> PROBLEM TO SOLVE:
Please collect every line of the items below that contains the word "Instruction" and copy each of those lines in full.

Saved entries
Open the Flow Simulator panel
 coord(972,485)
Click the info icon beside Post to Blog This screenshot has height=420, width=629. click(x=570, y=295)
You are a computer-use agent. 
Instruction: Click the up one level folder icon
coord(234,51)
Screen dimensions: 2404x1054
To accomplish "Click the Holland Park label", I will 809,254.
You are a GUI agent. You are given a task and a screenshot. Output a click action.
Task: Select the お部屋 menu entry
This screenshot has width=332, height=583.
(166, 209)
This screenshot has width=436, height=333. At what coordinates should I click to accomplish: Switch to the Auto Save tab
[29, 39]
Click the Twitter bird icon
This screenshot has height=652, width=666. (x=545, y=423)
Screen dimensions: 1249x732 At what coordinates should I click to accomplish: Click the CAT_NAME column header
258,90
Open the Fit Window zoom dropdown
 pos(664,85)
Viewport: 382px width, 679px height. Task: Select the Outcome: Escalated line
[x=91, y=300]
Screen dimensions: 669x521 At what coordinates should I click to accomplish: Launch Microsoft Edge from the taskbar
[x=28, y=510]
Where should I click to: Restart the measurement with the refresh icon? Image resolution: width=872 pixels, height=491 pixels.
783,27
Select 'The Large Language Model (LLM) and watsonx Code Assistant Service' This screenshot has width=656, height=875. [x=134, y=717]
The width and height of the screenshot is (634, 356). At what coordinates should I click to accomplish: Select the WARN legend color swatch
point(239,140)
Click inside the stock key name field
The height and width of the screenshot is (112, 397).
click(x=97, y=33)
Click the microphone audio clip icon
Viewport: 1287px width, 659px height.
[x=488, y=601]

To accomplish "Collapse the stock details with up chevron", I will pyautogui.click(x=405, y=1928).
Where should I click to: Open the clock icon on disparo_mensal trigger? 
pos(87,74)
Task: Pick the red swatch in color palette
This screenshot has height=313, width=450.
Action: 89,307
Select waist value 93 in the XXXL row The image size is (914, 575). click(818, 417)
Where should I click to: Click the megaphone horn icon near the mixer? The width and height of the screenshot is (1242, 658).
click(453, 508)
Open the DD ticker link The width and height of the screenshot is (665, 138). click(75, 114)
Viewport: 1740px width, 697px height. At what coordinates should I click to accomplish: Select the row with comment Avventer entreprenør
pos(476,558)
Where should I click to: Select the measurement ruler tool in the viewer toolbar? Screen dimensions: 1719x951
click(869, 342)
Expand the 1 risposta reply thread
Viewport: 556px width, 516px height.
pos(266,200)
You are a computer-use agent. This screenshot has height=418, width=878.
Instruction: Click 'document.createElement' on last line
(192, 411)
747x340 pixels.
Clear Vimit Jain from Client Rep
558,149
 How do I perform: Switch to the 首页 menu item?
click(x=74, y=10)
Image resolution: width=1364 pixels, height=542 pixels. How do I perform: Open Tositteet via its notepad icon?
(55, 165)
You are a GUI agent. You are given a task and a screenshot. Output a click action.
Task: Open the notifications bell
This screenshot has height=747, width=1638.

> RIGHT ANSWER:
Instruction: Click the up one level folder icon
Instruction: Click 'document.createElement' on last line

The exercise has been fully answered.